EXCERPT TO READ -
Oxidative Stress in Disease and Aging: Mechanisms and Therapies 2016.

Oxidative stress (OS) is an imbalance between the formation of reactive oxygen species (ROS) and antioxidant defense mechanisms. This phenomenon increases with age and affects the normal functioning of several tissues. Furthermore, numerous chronic diseases associated with older age, such as diabetes and cardiovascular, renal, pulmonary, and skeletal muscle disorders, are also directly related to OS. Considering this relationship, the aim of many ongoing studies is to elucidate the underlying mechanisms and role of OS in disease onset and development. In particular, there is considerable emphasis on finding new therapeutic strategies for decreasing OS.

This special issue presents new and relevant research regarding the mechanisms by which OS induces oxidative damage in the contexts of chronic disease and aging. Focus is given to the use of novel antioxidant strategies. The manuscripts within this special issue are all equally recommended by the editors, but the following contain especially interesting points worth comment.

X. H. Yang et al. evaluated the effect of epigallocatechin-3-gallate (EGCG), a component derived from green tea, on OS in the kidney of diabetic db/db mice. They demonstrated that EGCG ameliorated the levels of several parameters associated with OS and of signaling pathways related to oxidative damage and renal fibrosis (e.g., RAS axis, NOX, MAPK, TGF-b, and a-SMA). Overall, a renoprotector effect was found in diabetic mice.

N. Mihailović-Stanojević et al. studied the effect of wild thyme, a spice plant rich in polyphenolic compounds, on the development of hypertension. The authors demonstrated that wild thyme decreased OS and blood pressure in hypertensive rats, probably by increasing heme oxygenase 1.

E.-M. Noh et al. investigated how ROS production in senescent fibroblasts is generated by the modulation of phosphatidylinositol 3,4,5-triphosphate metabolism. The study showed in replicative senescent cells that increased ROS production was blocked by inhibiting three key signaling pathways: PI3K, protein kinase C, and NADPH oxidase. Additionally, the results indicated that a reduction in PTEN levels is important for abolishing increased ROS levels in human dermal fibroblasts.

J. Abrigo et al. studied the effect of mesenchymal stem cell administration on skeletal muscle damage induced by a high fat diet. The authors demonstrated that muscle wasting was produced by activating the ubiquitin proteasome pathway increased OS levels and myonuclear apoptosis. The main finding was that mesenchymal stem cells abolished these three mechanisms involved in the muscle damage induced by a high fat diet.

All of these highlighted studies, as well as the other manuscripts contained in this special issue, advance improvements on pathological statuses by using diverse antioxidant strategies. We firmly believe that these findings will be of relevance to research concerning OS, chronic diseases, and aging.

DATASET SECTION -
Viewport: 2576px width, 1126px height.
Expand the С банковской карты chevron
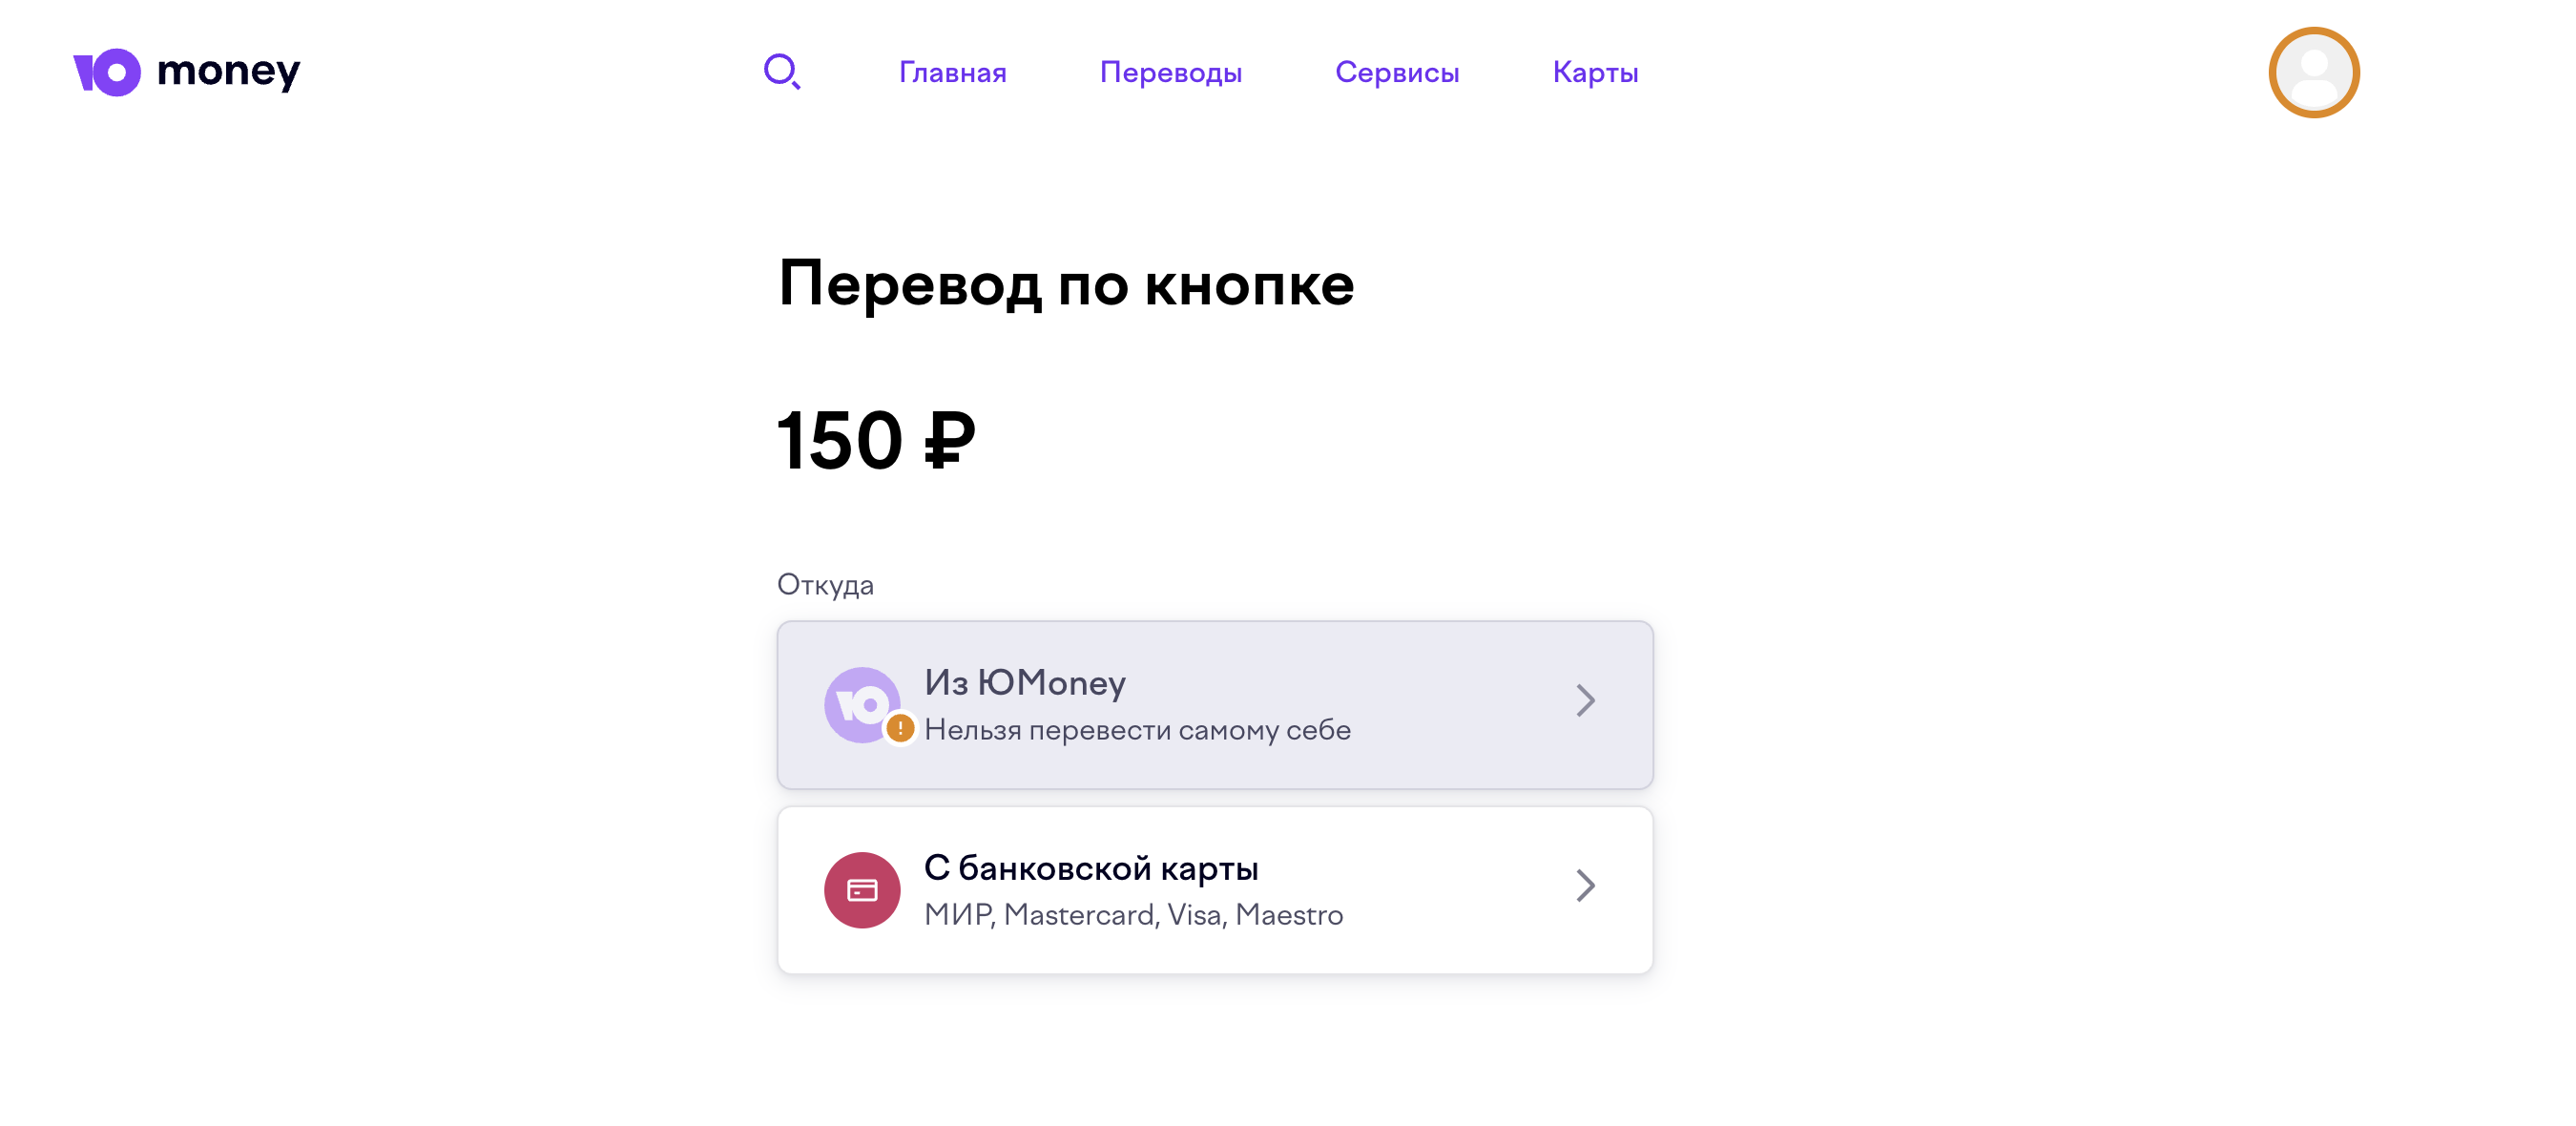click(1585, 885)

ACTIVITY -
Please set down word for word the passage of the oxidative stress editorial starting at "All of these" and ending at "diseases, and aging.".

ANSWER TO THE EXERCISE -
All of these highlighted studies, as well as the other manuscripts contained in this special issue, advance improvements on pathological statuses by using diverse antioxidant strategies. We firmly believe that these findings will be of relevance to research concerning OS, chronic diseases, and aging.